1. All of the jobs are in D.C.
Less than 10% of federal jobs are in the metro D.C. area, there are federal agencies in every state and about 50,000 federal jobs overseas. You can search gov by location for opportunities in locations that you’re interested in.
2. Government jobs are just for poly sci and CJ majors.
The federal government is the largest employer in the U.S. with almost 2 million civilian employees, with positions for all majors and industries. See Federal Occupations by College Major for job titles and occupational series.
3. The federal government is boring!
Think again. Positions include Recreation Specialist; Park Ranger (Off-Highway-Vehicle); Intelligence Research Specialist (Department of Homeland Security); Design Manager (Smithsonian Institution); Interdisciplinary (Fish & Wildlife Biologist or Fish Biologist); Nurse/Clinical Nurse (Development).
4. Corporate is better than the federal government.
It’s trite, but working for the government is an opportunity to do good and make a contribution to the public interest, which is a value many students have.
5. It’s too competitive.
Yes, it is, which is the case in most industries. It takes patience, persistence and flexibility to find and apply for government jobs. But would you really want a job that was too easy to get?
6. Federal workers are poorly paid and working conditions are poor.
Salaries can be quite competitive, benefits are good, and many agencies have flexible work schedules. The Partnership for Public Service ranks more than 389 federal organizations for overall employee satisfaction. See The Best Places to Work in The Federal Government for the 2014 rankings.
7. I don’t know how to look for federal jobs.

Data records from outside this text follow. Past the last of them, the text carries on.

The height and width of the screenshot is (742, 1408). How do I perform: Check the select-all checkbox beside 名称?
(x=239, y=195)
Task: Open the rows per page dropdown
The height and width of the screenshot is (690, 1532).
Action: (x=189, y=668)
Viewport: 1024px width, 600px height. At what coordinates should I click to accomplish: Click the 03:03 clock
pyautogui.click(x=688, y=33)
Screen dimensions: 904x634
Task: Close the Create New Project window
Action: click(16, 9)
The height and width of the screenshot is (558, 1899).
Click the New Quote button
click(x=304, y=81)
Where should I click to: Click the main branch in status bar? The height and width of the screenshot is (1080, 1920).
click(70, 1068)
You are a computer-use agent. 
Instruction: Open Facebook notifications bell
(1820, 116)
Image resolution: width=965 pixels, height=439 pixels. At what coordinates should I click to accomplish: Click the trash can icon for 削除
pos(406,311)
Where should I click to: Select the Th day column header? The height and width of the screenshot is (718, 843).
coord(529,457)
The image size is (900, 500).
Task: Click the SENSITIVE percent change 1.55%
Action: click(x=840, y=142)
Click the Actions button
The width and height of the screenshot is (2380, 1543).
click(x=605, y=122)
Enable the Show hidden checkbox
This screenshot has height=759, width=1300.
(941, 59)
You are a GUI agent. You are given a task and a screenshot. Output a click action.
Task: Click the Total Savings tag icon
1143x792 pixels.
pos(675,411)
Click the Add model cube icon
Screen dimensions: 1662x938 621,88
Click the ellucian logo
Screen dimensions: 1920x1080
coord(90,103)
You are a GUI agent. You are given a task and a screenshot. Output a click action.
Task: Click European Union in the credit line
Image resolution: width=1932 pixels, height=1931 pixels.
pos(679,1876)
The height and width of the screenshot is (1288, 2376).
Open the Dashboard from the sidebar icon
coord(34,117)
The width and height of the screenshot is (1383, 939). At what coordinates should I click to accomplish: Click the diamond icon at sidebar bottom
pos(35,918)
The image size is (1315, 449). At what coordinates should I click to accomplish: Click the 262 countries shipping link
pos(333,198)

Here are some tips to get you started:
- If you’re a student or a recent graduate start with the Pathways Programs (search on USAJobs.gov) which are hiring authorities that allow agencies to hire outside of the competitive service meaning applicants don’t have to have prior government experience. This allows the federal government to be more competitive with the private sector in hiring entry-level candidates. These programs are: Internship Program; Recent Graduates Program; Presidential Management Fellows Program.
- USAJobs.gov. Review the resources in the Resource Center that includes tips on setting-up an account, a glossary that explains the posting terminology, tutorials on conducting an advanced search, creating a profile and developing a federal resume.
- Agency webpages. Not all agencies post on USAJobs but most have a “Jobs” or “Careers” link on their website.
- Other resources to consider include The Hispanic Association of Colleges and Universities National Internship Program (HNIP), The National Association for Equal Opportunity in Higher Education (NAFEO) Internship Program, Washington Internships for Native Students, The Washington Center for Internships and Academic Affairs.